Yakov Kedmi, a retired high-ranking Israeli intelligence official, said Iraq’s armed forces had been the best in the Middle East prior to US involvement which very quickly brought them down to the level where they became helpless in the face of half-trained militias.
"We can draw a parallel with Ukraine in that Ukrainian authorities have managed to reduce it [the army] to the same level over the past 24 years of the country’s independence with no influence from the United States," Kedmi said.
The expert said that US training had not succeeded in boosting morale in South Vietnam or any other of the many countries in which the United States has taken broad military action.
"The only thing Americans do now is support the Ukrainian army financially, but even the United States does not have enough cash to rebuild the Ukrainian army today," he said, adding that troop morale is low because they are forced to fight against their own people in the east.
The US Congress has been considering supplying Ukraine with lethal military aid since the conflict in southeast flared up in spring 2014. The current level of assistance has been reduced to military training and millions of dollars worth of what the US describes as defensive military equipment. A bill authorizing US lethal arms deliveries to Ukraine in 2016 will be put up for vote in the US Senate later this week, after it cleared the US House in May.
Yevgeny Satanovsky, the president of the Moscow-based Institute for Middle East Studies, told Sputnik that the current government of Ukraine’s joy at the news of possible arms deliveries was premature, considering the detrimental effect that US military training has had on Vietnamese, Afghan, and Iraqi armies.

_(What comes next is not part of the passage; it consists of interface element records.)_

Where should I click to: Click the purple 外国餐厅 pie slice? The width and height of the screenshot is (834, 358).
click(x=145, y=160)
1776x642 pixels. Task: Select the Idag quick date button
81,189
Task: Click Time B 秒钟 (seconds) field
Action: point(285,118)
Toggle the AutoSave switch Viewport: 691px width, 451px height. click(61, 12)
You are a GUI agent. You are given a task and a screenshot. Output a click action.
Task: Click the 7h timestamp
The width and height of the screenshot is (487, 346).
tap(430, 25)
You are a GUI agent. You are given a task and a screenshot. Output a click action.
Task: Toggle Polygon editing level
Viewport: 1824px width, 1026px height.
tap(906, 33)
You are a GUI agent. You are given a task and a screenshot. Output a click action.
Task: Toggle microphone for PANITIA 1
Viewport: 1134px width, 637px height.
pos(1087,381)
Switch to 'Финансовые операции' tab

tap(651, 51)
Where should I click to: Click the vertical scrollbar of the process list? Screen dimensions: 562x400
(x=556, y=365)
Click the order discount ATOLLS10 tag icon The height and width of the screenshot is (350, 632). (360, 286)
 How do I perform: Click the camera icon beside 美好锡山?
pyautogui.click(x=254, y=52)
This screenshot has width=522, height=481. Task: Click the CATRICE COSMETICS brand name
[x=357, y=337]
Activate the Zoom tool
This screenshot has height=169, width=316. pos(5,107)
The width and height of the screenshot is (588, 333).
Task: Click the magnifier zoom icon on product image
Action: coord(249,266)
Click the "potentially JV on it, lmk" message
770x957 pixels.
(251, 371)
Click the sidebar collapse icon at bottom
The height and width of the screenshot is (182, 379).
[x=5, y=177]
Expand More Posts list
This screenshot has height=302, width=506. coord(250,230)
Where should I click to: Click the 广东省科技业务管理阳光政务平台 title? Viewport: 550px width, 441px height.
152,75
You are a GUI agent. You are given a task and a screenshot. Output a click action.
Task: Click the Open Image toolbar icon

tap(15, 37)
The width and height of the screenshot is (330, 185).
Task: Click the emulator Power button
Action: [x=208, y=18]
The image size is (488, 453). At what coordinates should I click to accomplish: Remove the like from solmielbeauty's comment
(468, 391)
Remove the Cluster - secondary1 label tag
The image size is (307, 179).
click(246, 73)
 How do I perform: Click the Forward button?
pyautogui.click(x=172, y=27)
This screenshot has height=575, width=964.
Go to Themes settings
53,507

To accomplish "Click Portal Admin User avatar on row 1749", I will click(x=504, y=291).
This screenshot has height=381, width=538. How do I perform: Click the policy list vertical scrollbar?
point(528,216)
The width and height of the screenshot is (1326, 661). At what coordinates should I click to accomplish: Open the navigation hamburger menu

"The protection that the US promised to South Vietnam, Afghanistan, and Iraq wasn’t worth a dime either, same as it won’t be worth a dime in Ukraine, Baltics or Poland," the Middle East expert stated.
In April, Washington redeployed a reported 300 military instructors from Italy to the Ukraine's city of Yavoriv, near the Polish border, as part of a mission to train the Ukrainian National Guard. Kiev is also planning to hold three joint drills with US troops later this year.